▶ Problem requirements
Please return, word for word, the lines running from the one containing "You are a GUI" through the one containing "tap(500, 31)", both included.

▶ Records to use
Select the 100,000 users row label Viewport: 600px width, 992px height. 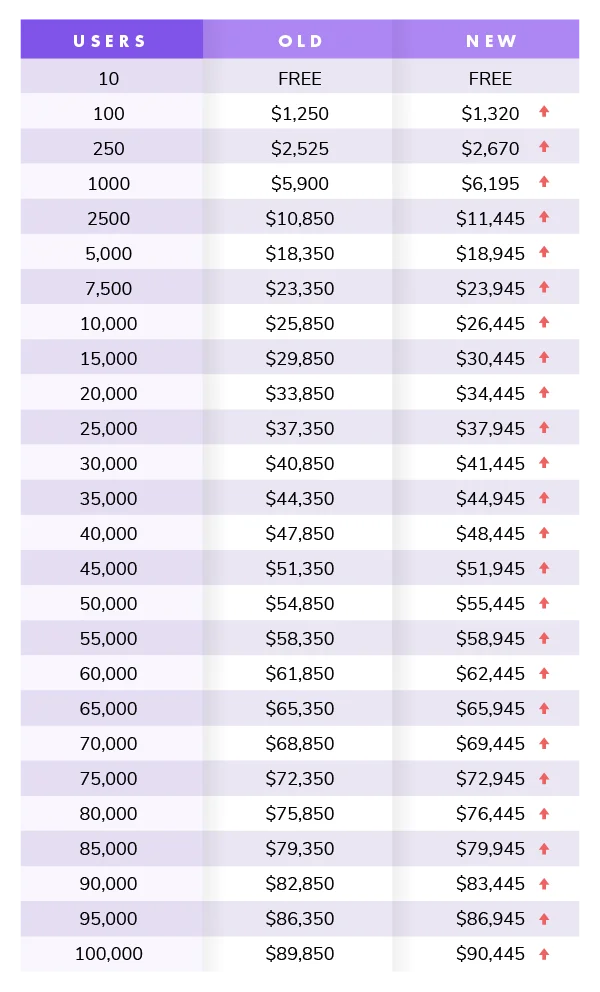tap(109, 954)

--

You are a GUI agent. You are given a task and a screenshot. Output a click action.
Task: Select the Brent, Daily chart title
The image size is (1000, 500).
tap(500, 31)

▶ Expected output
You are a GUI agent. You are given a task and a screenshot. Output a click action.
Task: Select the Brent, Daily chart title
The image size is (1000, 500).
tap(500, 31)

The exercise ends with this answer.